HELP!physics prove question

Homework Statement

A boy is seated on the top of a hemispherical mound of ice. He is given a very small push and starts sliding down the ice surface, assumed to be fricitionless. show that he leaves the ice at a point who height is 2R/3

The Attempt at a Solution

I don't really know how to do this question. However, I know that the normal force disappears as he leaves the ice.

 

[tiny-tim]

A boy is seated on the top of a hemispherical mound of ice.
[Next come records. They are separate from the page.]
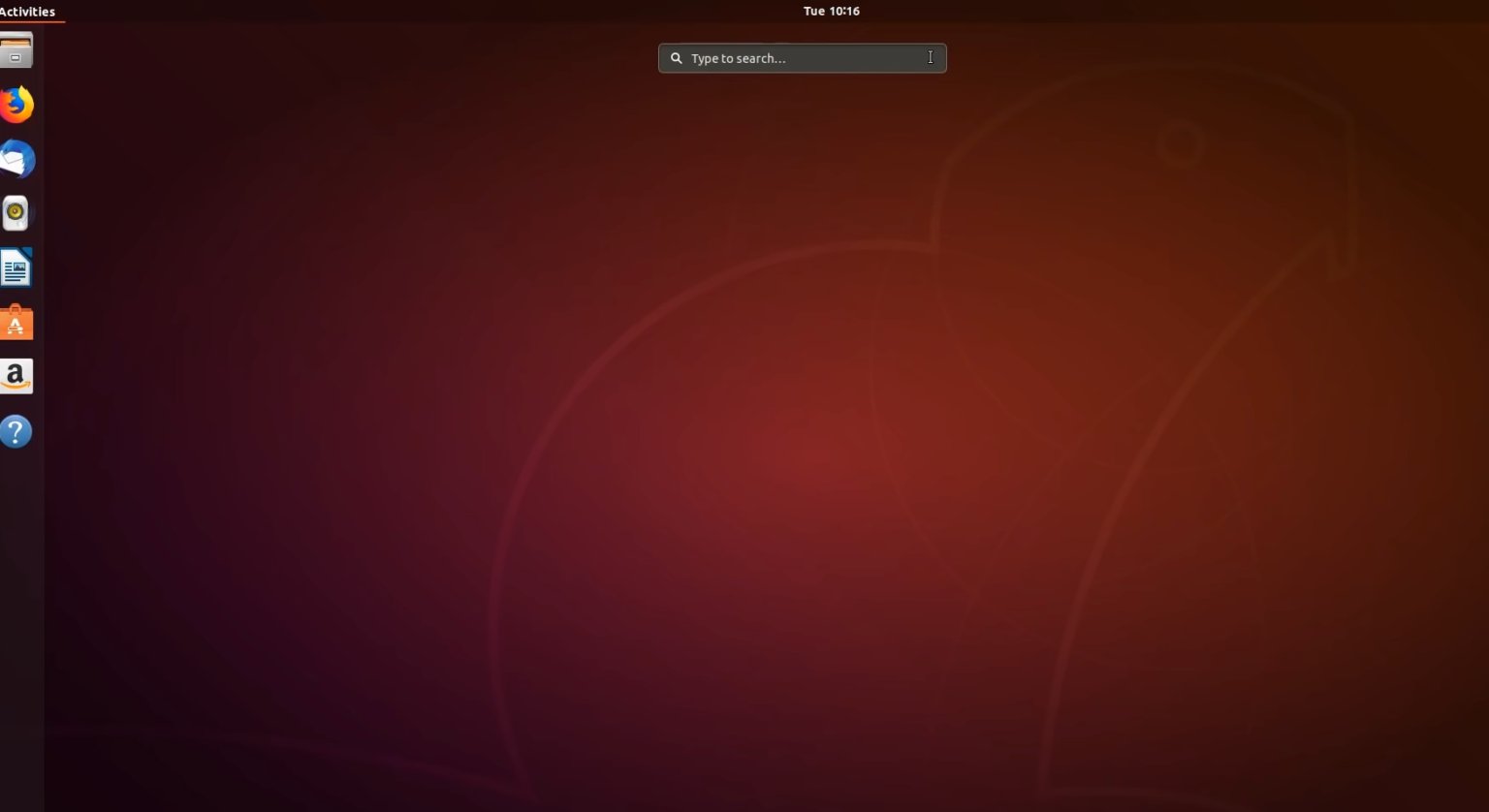
Task: Click the magnifying glass in the search bar
Action: pyautogui.click(x=676, y=58)
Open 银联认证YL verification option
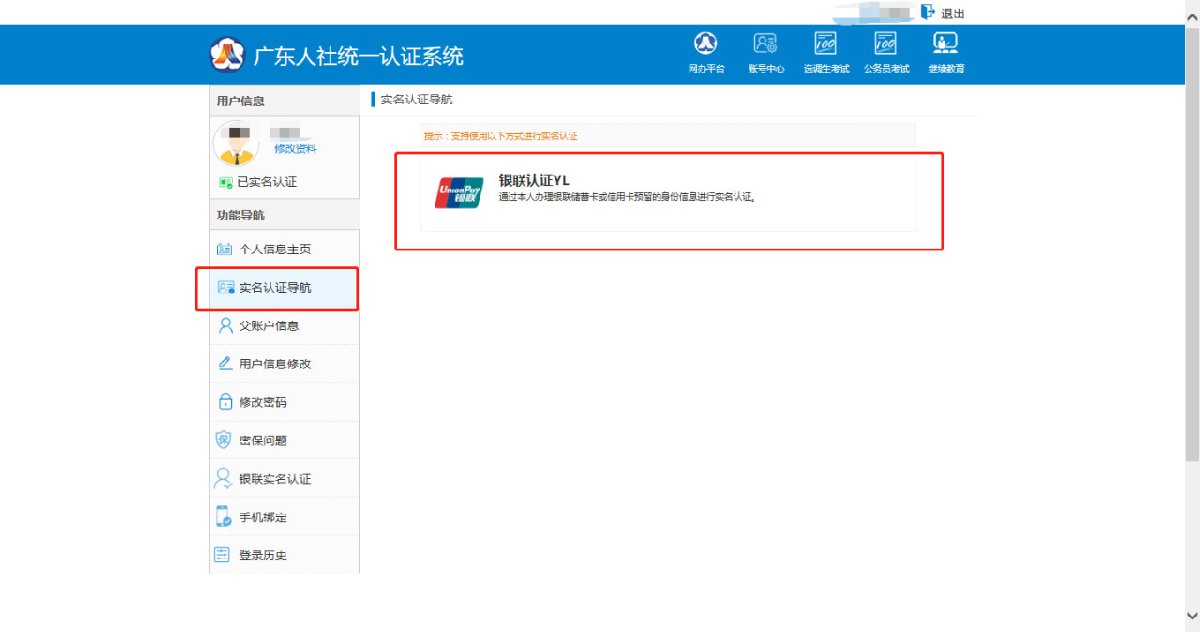1200x632 pixels. [534, 180]
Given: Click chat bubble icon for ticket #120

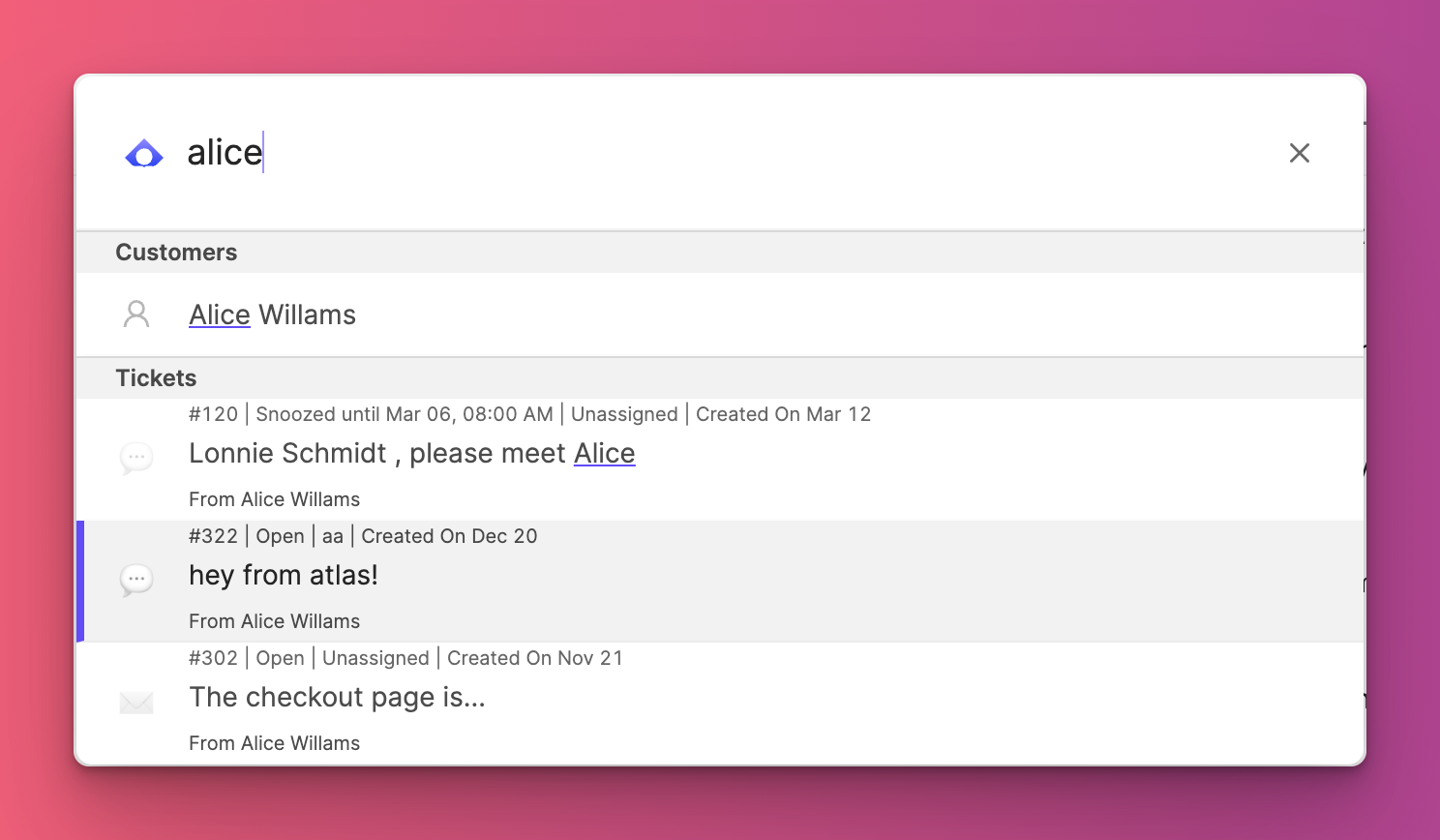Looking at the screenshot, I should click(x=136, y=457).
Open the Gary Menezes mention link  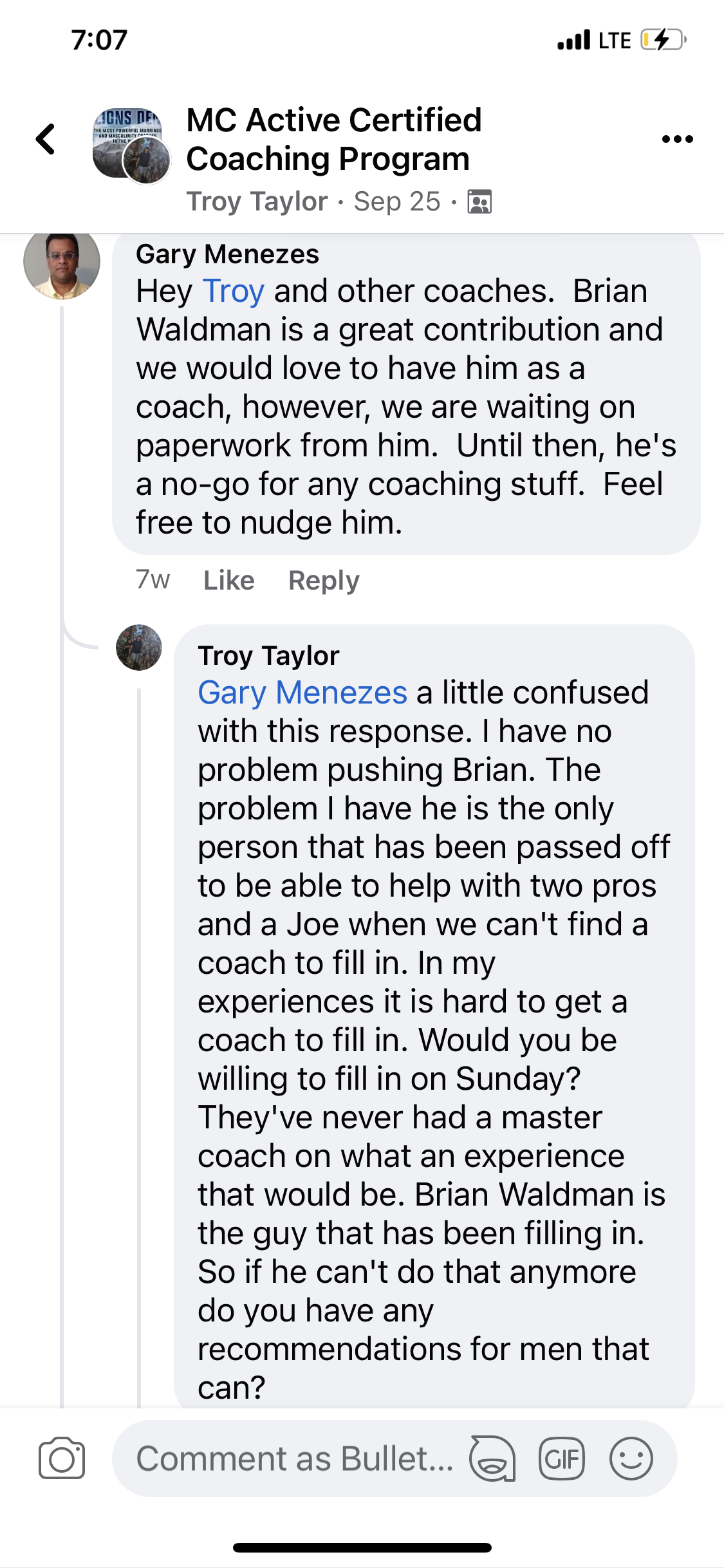[x=302, y=693]
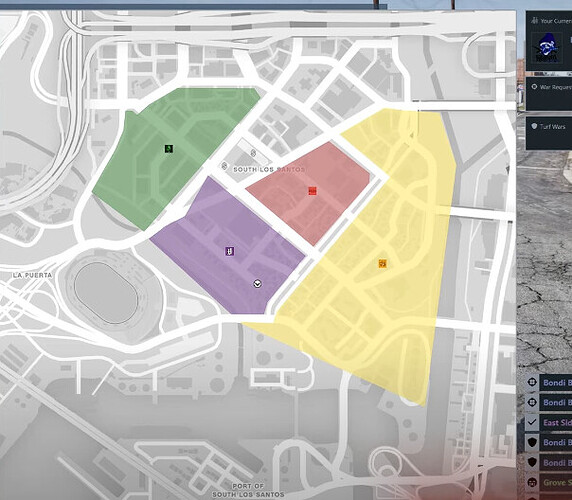Click the red turf gang marker
Viewport: 572px width, 500px height.
[312, 191]
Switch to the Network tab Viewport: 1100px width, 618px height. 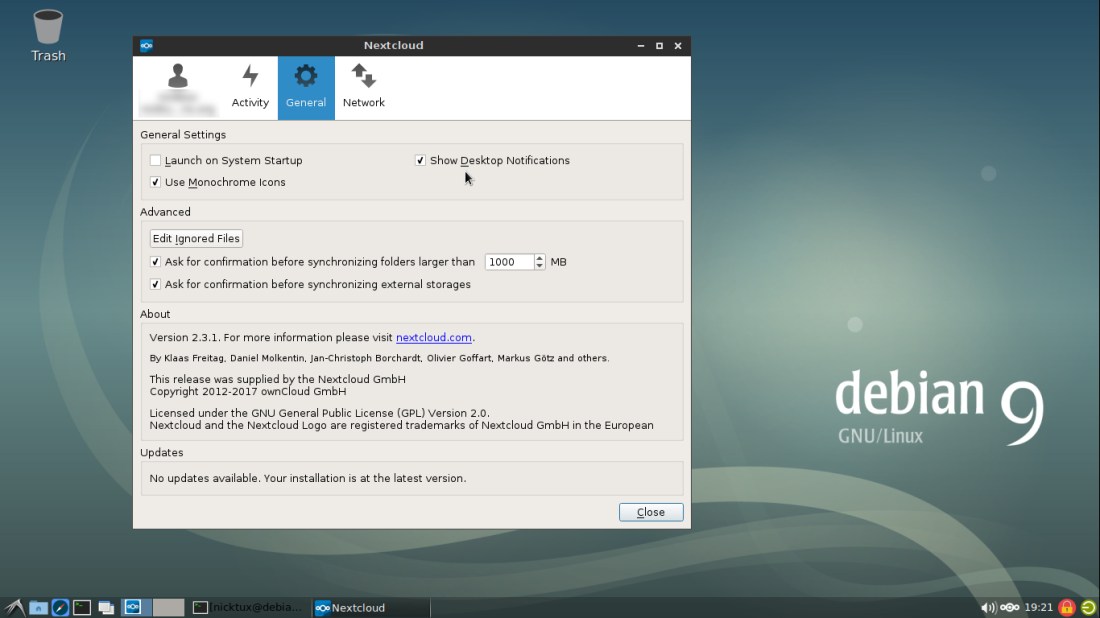coord(363,88)
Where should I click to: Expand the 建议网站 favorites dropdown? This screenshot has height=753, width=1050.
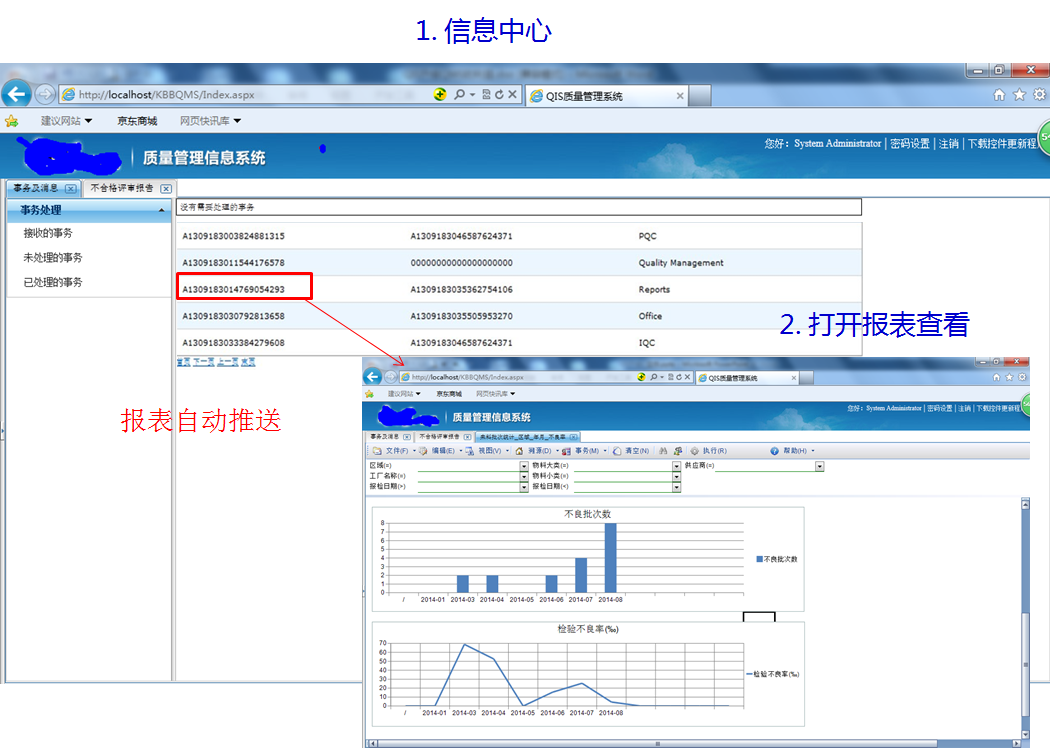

He is given a very small push and starts sliding down the ice surface, assumed to be fricitionless. show that he leaves the ice at a point who height is 2R/3
…
I know that the normal force disappears as he leaves the ice.

Hi Kudo Shinichi!

Hint: calculate his speed at an angle θ, then caclulate the normal force.

 

[Kudo Shinichi]

Hi Kudo Shinichi!

Hint: calculate his speed at an angle θ, then caclulate the normal force.

x-direction:
v_0=v_0*cosθ
then use V_f=V_0+at
y-direction:
V_0=V_0*sinθ
then use V_f=V_0+at
but I have some many unknown variables...
Normal force=mg
also, How can i relate the speed to the normal force since F_n=mg

 

[tiny-tim]

… then use V_f=V_0+at …

Nooo … that equation (and the other two kinematic equations) only work if a is constant … which will only happen in free-fall, or on a slope.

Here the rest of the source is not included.